Written task - Please quote the lines from the line with "Where should I" to the line with "point(658,416)", leaving out the pictures.

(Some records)
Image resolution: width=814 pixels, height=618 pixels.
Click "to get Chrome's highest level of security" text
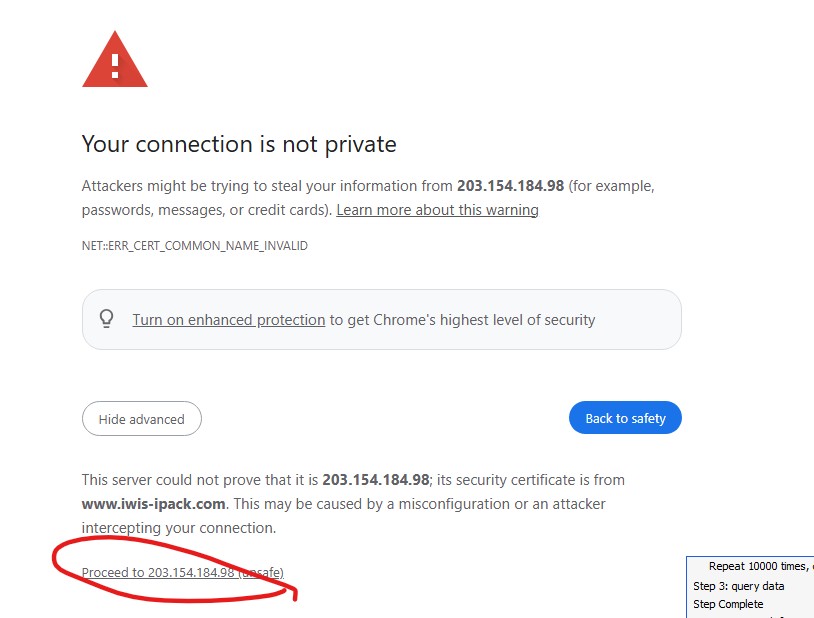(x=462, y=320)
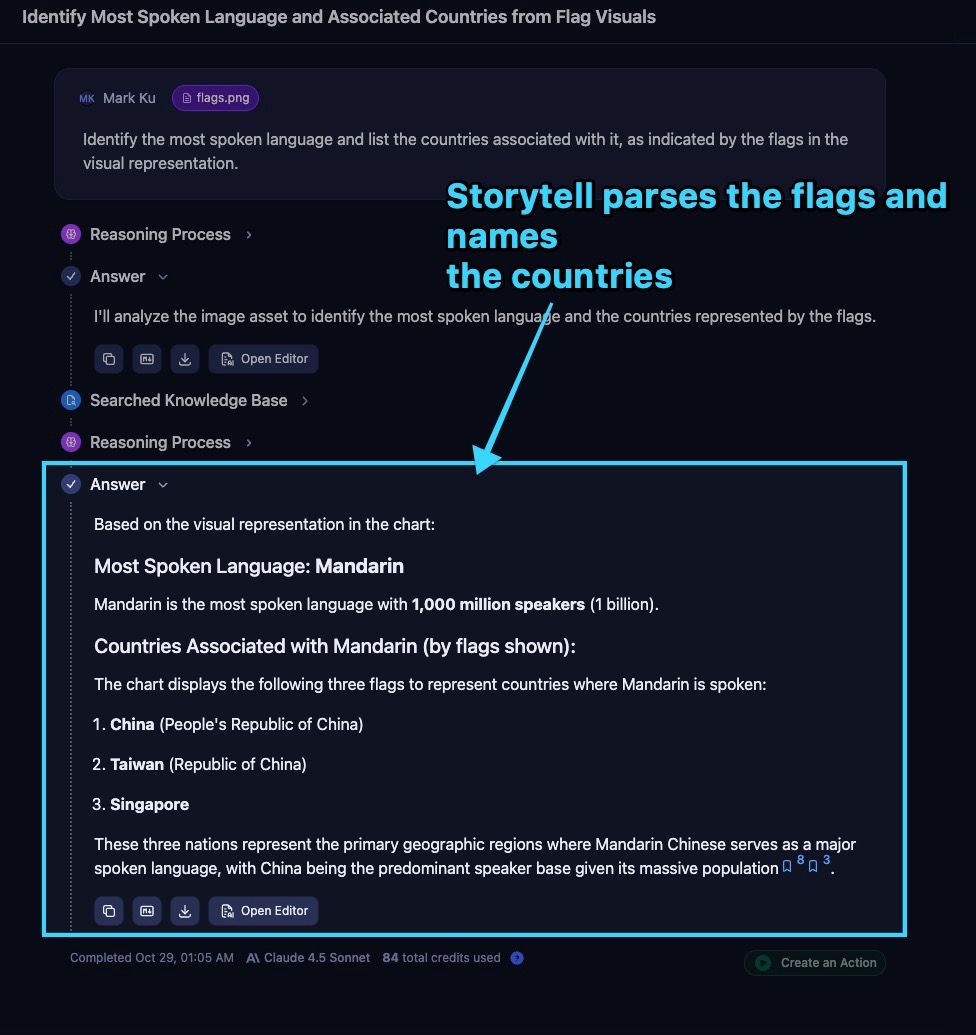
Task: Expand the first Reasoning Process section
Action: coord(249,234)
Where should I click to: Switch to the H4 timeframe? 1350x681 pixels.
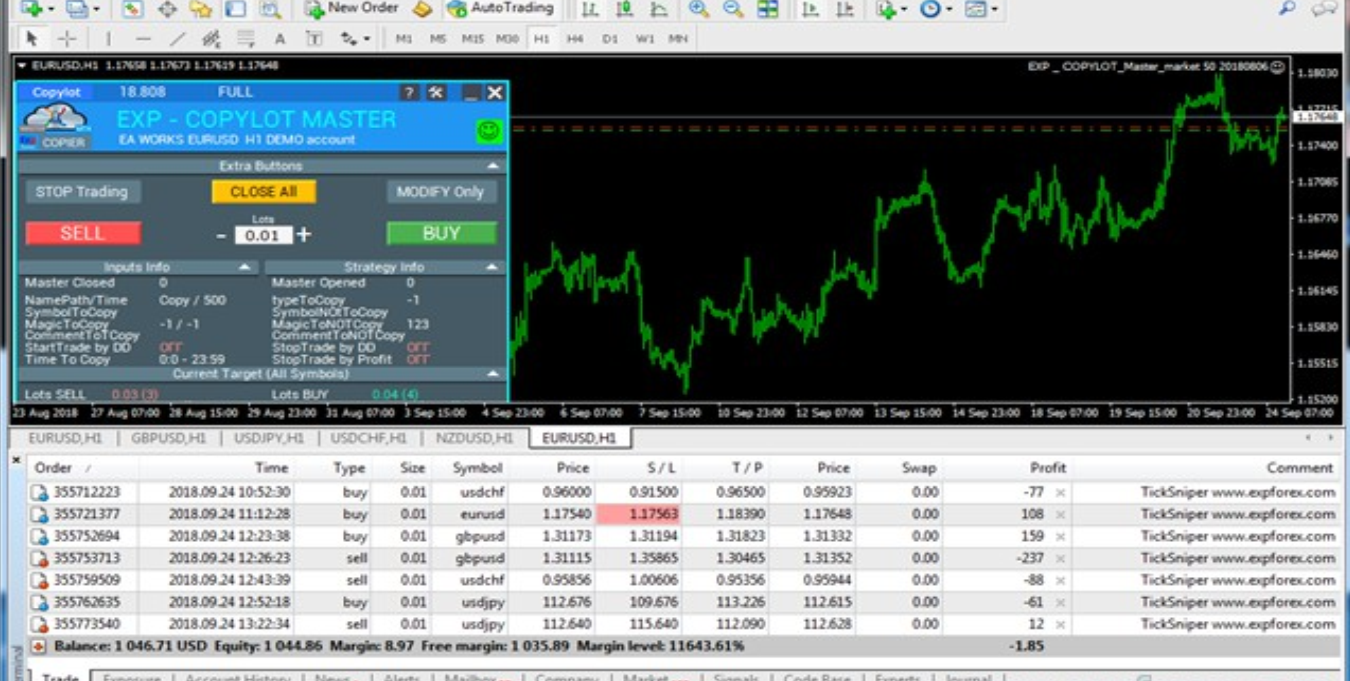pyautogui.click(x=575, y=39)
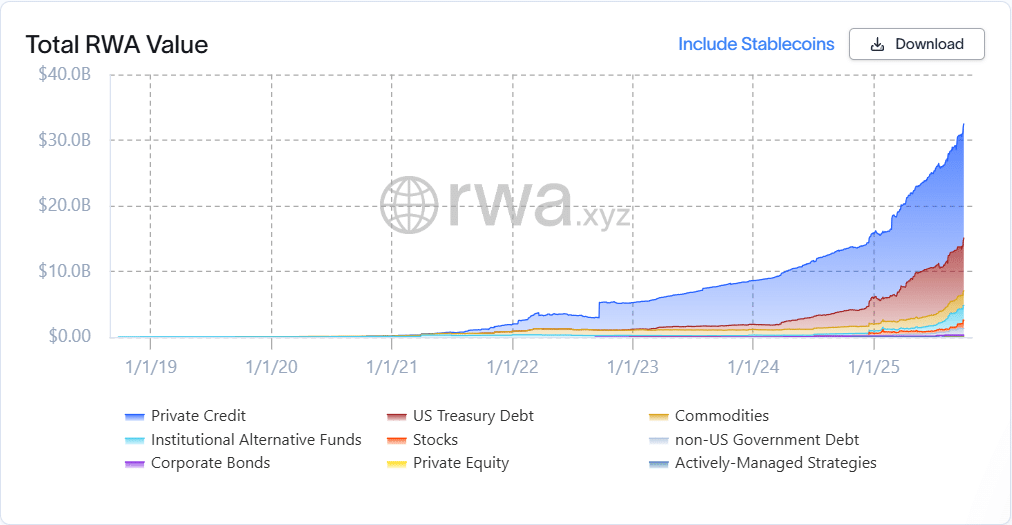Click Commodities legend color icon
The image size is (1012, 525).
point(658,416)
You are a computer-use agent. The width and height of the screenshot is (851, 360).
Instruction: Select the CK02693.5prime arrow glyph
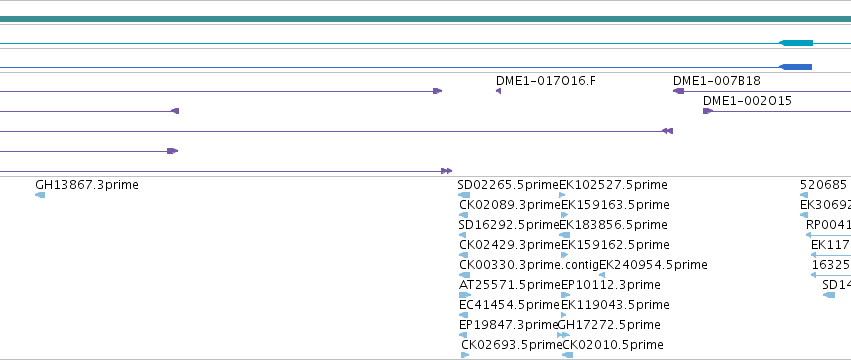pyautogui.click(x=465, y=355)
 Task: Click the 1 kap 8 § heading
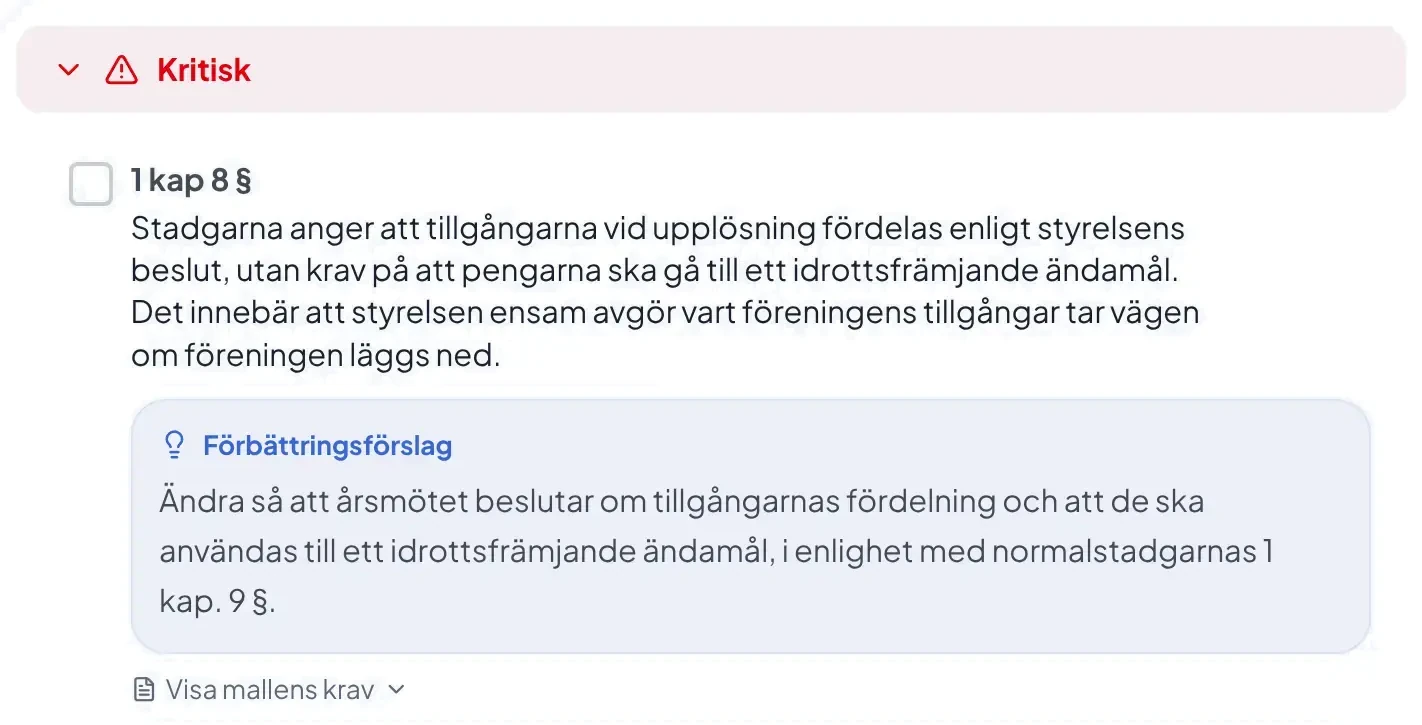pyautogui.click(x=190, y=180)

Answer to the task -
Where should I click to: Switch to the H4 timeframe? 1350x681 pixels.
pyautogui.click(x=575, y=39)
Click Commodities legend color icon
The image size is (1012, 525).
point(658,416)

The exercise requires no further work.